Thermal and mechanical

• BMS retry interval set to at least 5 × the resistor's thermal time constant (typically 5 to 30 s for cement / aluminum housed).
• Ambient temperature envelope including worst-case junction-box internal temperature (often 90 to 105 °C in summer for under-floor packs).
• Mounting orientation, bracket and torque spec documented. For aluminum housed parts, specify thermal interface material and torque per supplier datasheet.
• Vibration profile to IEC 60068-2-6 and shock to IEC 60068-2-27 confirmed against vehicle test plan, or to IEC 62506 for BESS shipping.
• Clearance and creepage from resistor terminals to chassis ground meets the isolation-resistance requirement of ISO 6469-3.
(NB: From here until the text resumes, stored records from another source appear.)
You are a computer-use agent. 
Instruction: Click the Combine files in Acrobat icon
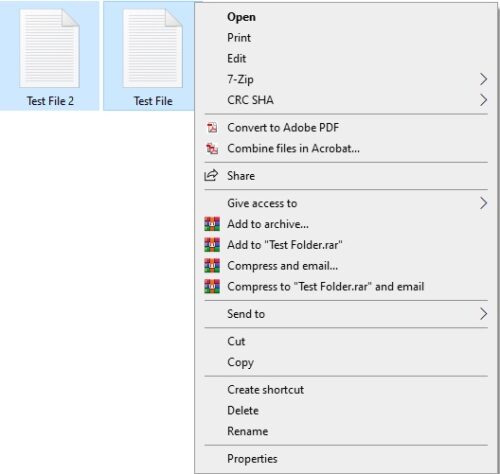click(212, 148)
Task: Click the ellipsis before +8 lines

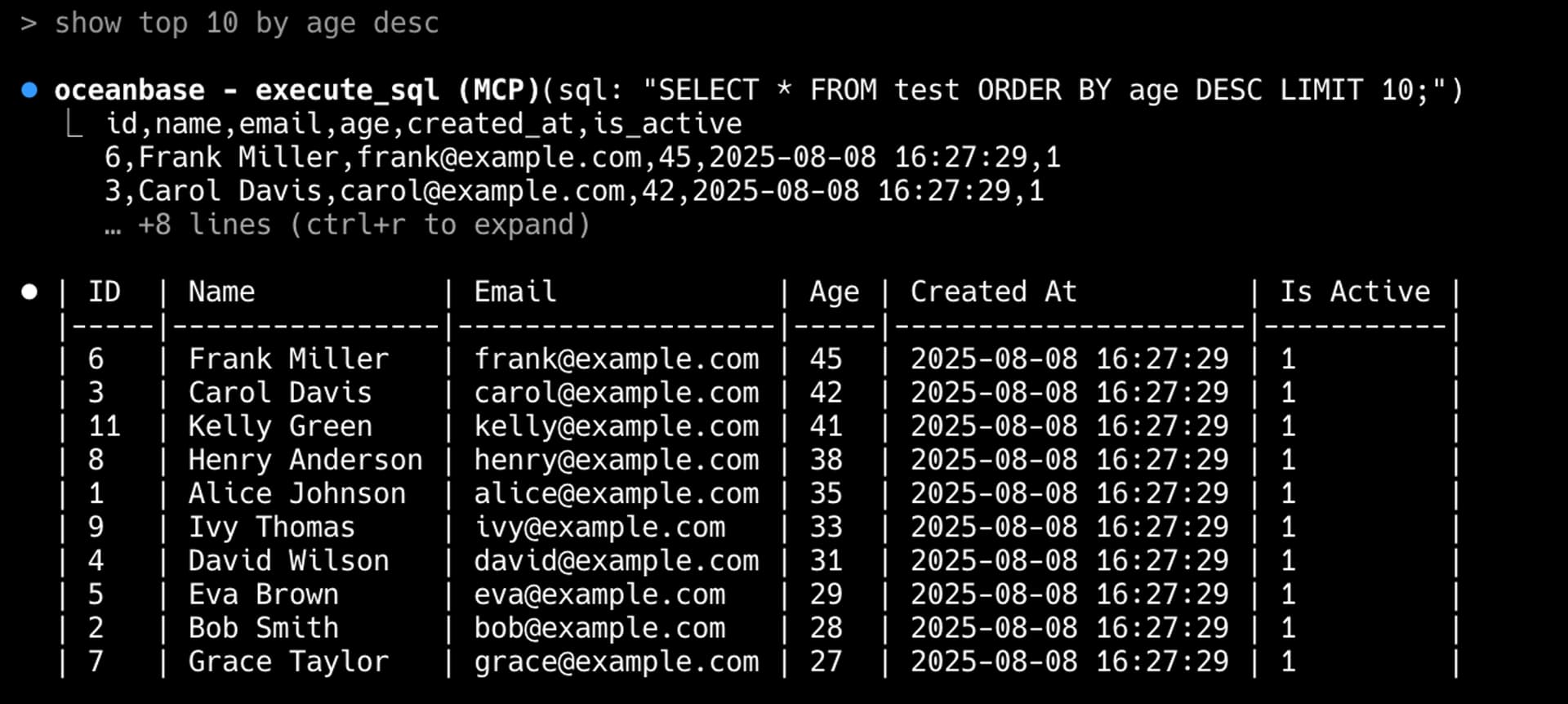Action: (x=113, y=229)
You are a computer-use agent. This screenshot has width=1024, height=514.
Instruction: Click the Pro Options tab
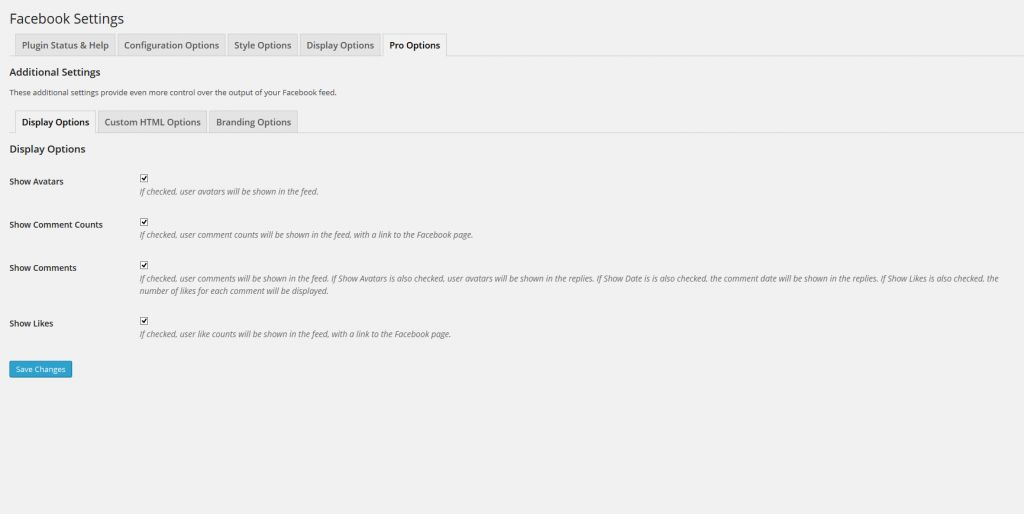coord(414,45)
Compliance and documentation

• AEC-Q200 stress-screening report on file (vehicle programs).
• IEC 60115-1 climatic category and stability class declared, with test report (BESS programs).
• ISO 26262 functional-safety analysis identifies the pre-charge resistor as either an ASIL B or ASIL C item (see vehicle DFMEA).
• Lot traceability — DC resistance and dielectric withstand records per shipping lot.
• RoHS 3, REACH SVHC, and (where applicable) China RoHS / IMDS material declarations issued within the last 12 months.

Commercial

• Lead time for AEC-Q200 stress-screened lots is typically 6 to 10 weeks longer than standard catalogue. Plan accordingly.
• Spares strategy: hold one spare per ten installed for vehicle service; for BESS hold two spares per PCS string.
• Cost-of-failure analysis on file. A welded main contactor traced back to a failed pre-charge resistor is typically a five-figure repair on a vehicle and a six-figure outage on a grid-scale BESS. Spec accordingly.